▸ **Extracted records**
● ● ●
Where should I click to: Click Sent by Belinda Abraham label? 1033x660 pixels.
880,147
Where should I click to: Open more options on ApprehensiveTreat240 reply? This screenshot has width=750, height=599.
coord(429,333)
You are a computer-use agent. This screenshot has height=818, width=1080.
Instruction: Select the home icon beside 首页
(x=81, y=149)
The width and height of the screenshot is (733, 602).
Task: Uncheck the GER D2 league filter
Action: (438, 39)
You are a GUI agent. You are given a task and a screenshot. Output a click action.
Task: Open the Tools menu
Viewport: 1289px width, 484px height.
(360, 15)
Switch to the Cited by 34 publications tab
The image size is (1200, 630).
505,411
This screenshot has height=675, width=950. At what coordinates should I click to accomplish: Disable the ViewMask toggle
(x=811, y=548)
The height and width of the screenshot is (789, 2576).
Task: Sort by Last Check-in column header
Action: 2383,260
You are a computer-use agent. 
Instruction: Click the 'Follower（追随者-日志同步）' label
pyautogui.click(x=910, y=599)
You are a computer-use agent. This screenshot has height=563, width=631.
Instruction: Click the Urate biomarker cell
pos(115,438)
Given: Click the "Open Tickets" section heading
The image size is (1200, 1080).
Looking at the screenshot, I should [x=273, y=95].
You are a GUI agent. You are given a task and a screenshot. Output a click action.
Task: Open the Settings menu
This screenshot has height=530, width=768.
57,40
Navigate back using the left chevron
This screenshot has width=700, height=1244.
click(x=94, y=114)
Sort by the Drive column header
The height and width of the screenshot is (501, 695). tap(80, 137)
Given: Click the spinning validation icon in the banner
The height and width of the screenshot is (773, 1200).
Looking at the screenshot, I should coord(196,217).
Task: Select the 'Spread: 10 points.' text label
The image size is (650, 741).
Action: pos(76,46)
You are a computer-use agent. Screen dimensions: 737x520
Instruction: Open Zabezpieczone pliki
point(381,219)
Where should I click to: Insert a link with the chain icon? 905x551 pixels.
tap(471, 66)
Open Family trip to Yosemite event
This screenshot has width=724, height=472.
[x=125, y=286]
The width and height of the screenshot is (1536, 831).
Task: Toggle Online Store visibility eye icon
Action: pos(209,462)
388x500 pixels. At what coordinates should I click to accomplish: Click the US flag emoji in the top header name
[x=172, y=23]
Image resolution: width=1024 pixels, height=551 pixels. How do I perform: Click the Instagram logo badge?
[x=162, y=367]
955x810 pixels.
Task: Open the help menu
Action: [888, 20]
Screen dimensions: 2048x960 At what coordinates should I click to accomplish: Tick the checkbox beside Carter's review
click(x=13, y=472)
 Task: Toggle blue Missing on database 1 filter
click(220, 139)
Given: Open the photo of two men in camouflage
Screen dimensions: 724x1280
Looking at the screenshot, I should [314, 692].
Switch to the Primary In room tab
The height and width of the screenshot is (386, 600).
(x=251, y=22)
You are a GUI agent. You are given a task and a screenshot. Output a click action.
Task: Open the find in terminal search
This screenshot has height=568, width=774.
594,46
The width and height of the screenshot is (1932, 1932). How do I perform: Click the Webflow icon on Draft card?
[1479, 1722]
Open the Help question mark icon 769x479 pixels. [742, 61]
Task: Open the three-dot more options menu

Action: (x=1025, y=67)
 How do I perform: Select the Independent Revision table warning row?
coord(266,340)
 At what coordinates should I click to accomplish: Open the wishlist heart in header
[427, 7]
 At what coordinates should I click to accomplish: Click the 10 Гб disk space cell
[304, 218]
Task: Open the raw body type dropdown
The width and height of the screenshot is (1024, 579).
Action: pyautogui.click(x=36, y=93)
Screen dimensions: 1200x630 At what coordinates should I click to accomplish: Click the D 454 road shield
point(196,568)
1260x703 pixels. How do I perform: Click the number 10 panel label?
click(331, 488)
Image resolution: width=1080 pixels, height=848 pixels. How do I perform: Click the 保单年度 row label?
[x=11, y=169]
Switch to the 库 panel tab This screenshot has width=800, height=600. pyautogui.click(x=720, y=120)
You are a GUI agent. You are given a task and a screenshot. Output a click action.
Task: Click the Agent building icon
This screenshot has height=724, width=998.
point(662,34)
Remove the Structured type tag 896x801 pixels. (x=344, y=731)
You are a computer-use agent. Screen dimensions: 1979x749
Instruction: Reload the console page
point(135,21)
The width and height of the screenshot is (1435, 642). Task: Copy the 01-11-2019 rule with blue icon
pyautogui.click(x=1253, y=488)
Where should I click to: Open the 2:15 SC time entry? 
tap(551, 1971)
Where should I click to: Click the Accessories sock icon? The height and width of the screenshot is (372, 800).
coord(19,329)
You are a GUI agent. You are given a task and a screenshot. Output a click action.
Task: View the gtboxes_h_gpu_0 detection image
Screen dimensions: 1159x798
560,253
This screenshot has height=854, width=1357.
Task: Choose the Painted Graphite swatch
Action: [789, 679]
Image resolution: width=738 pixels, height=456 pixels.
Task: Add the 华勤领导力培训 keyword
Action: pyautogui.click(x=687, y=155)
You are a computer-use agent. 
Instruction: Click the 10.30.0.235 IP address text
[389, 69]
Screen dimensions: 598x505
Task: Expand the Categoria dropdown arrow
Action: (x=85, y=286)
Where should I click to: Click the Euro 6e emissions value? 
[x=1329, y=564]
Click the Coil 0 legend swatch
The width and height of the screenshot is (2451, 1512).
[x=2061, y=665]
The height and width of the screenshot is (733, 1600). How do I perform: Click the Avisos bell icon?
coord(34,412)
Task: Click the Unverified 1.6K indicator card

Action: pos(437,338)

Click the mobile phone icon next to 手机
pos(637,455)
● ● ●
▸ **Work order**
Quote the listing above, but only from the line that shows "This screenshot has height=530, width=768." through the line that shows "Given: Click the spinning".

▸ **Output of the exercise**
This screenshot has height=530, width=768.
57,40
Navigate back using the left chevron
This screenshot has width=700, height=1244.
click(x=94, y=114)
Sort by the Drive column header
The height and width of the screenshot is (501, 695). tap(80, 137)
Given: Click the spinning validation icon in the banner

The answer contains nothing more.